• **Action item**: Transcribe the stretch of entries below from the line with "Click the selected 20 Nov, Tue tab" through the line with "Click green icon beside Get top stock picks", exactly and with both ends included; leave out all other lines.

• **Data to use**:
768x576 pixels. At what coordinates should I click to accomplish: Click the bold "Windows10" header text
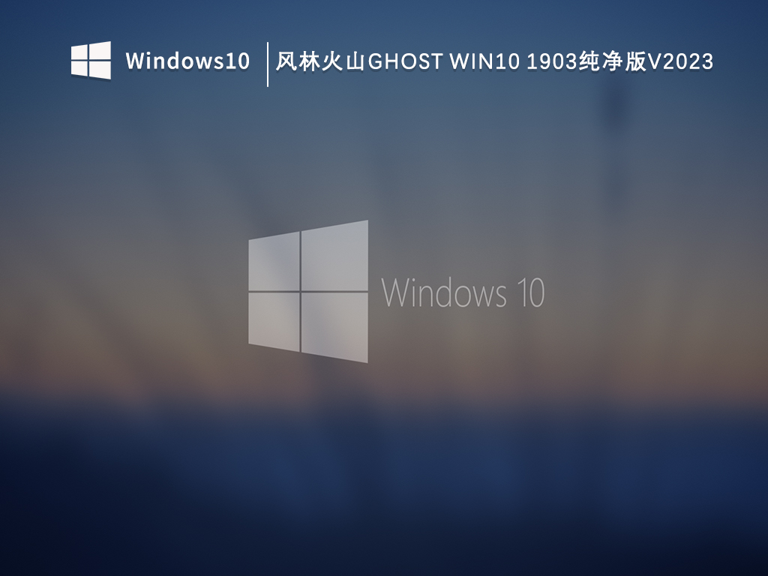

---

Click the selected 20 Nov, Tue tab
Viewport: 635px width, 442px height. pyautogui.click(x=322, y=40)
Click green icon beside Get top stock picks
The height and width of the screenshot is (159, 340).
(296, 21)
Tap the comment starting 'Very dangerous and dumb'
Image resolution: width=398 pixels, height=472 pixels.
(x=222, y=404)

• **Task response**:
Click the selected 20 Nov, Tue tab
Viewport: 635px width, 442px height. pyautogui.click(x=322, y=40)
Click green icon beside Get top stock picks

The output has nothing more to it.